If only I’d realised this was just the tip of the iceberg.

The perfect beginning, it starts small

You’ll always hear professionals say that domestic violence (DV) starts small. Everyone I knew thought that I was the most confident person who would never tolerate a violent partner. They were wrong.

In the beginning it all seemed perfect and I didn’t see it coming. Many people wonder how could someone so confident be so naive? Because it does, in fact, start small.

We met when I was taking leave from a degree that I was apparently good at, I’d always had excellent grades. It’s been seven years now so I don’t even recall why I was taking that break. After we’d been together for a while, he learned I wanted to return to university. He seemed very supportive and wanted me to focus on full time study.

I was working a job I didn’t love and had met this man who had swept me off my feet. He encouraged me to leave my job, and ‘we’ decided that we could afford to live very comfortably solely on his income. At the time, I thought that gesture made him the most wonderful man in the world. I just wish I’d seen his ulterior motive.

It turned out, that wonderful gesture was only the beginning of his controlling behavior and eventual physical violence. I had to leave that degree, and it’s unlikely I will ever go back due to the PTSD effects my life with him caused. Whilst this brief return to study was the beginning of the hardest time of my life, it was also the perfect beginning of some friendships, two ladies who have become life long friends.

It can start small, so small that nobody will see it coming.

Where to begin?

So I wanted to begin a blog, the diary of the twenty first century, but how to approach it? I thought about many names to describe this journey but why did I choose Teal Beyond Purple? A colour theme may lead some to believe this could be the blog of an artist, it is not. Here you will find the journey, the highs and the lows of living with Post Traumatic Stress Disorder (PTSD), represented by Teal, beyond Domestic Violence, represented by purple . My journey began in 2011, but PTSD began to show its true colours in 2014.

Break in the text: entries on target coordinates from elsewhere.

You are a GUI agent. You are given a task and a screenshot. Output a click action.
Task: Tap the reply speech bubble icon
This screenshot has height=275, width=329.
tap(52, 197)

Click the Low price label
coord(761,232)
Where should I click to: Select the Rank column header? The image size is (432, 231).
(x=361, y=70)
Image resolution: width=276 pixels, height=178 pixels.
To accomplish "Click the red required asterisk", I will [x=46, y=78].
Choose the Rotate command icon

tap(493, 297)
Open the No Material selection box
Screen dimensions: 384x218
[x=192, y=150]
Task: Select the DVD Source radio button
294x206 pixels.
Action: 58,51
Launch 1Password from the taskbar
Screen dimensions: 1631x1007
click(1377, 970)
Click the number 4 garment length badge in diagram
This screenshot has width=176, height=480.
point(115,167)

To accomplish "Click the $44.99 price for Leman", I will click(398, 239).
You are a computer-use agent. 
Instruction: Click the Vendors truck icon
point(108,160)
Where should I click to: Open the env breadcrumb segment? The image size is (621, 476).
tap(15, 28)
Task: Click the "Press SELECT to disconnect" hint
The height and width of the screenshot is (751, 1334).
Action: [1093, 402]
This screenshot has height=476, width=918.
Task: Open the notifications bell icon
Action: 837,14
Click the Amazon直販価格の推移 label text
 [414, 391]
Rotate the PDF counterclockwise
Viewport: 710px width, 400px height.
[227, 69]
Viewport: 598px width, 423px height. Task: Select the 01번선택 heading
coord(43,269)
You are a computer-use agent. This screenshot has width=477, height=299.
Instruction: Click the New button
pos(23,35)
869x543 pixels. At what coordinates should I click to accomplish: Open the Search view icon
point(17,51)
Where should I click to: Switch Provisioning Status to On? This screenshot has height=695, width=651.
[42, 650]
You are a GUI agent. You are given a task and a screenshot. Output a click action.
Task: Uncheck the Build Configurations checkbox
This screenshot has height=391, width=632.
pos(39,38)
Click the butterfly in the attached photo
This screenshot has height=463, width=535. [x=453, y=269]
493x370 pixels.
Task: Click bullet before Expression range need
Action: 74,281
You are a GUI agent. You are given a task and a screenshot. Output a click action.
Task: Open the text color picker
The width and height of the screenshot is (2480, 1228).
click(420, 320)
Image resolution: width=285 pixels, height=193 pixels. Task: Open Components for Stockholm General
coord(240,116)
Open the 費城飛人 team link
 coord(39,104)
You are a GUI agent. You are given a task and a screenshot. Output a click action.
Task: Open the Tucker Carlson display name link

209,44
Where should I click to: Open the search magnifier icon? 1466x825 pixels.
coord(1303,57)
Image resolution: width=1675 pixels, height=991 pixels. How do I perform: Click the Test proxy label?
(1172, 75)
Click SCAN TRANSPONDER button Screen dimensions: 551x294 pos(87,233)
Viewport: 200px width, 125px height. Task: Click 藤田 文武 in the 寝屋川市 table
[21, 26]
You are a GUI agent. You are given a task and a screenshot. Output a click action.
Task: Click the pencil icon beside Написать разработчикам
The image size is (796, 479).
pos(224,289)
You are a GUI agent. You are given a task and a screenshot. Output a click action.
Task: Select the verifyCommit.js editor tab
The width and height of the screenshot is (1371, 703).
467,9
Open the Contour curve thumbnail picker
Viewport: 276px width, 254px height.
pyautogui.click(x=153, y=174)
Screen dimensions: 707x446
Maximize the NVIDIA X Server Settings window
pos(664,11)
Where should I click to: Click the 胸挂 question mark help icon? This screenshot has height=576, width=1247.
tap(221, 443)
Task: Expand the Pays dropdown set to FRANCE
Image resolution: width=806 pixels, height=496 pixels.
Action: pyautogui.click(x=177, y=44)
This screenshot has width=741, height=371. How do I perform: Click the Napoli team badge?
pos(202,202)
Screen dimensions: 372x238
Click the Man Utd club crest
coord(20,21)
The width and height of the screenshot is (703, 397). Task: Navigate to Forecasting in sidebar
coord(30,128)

I recall one night a couple of years ago I was out with friends, a couple of nice, polite gentlemen sat down for a chat. They weren’t rude, obnoxious or sleazy, but these men changed my ability to be open about my condition for a very long time. One of the guys had been talking about why he started his health business, his sister had died of cancer, I felt he was being open and honest, so I was safe to do the same. I don’t recall why but the conversation around PTSD was raised. I knew both of men were either part of, or formally military. I did not expect them to be adamant that PTSD only happens to military personnel and there’s no way that Domestic Violence could cause PTSD like that a soldier would suffer. This happened at the beginning of 2014, after that I began to hide my PTSD symptoms the best I could and it’s taken me almost two years to be ready to talk about it again.

You will always find honesty and raw emotions in my posts. This disease does not consume my every day, I live a normal, seemingly happy life. What would I like you to take from this post?  Please, never shut down someone when they open up to, whether it be health related or otherwise. Few people in the world will talk about a serious topic for their own self enjoyment. Be supportive, be caring and be kind to one another.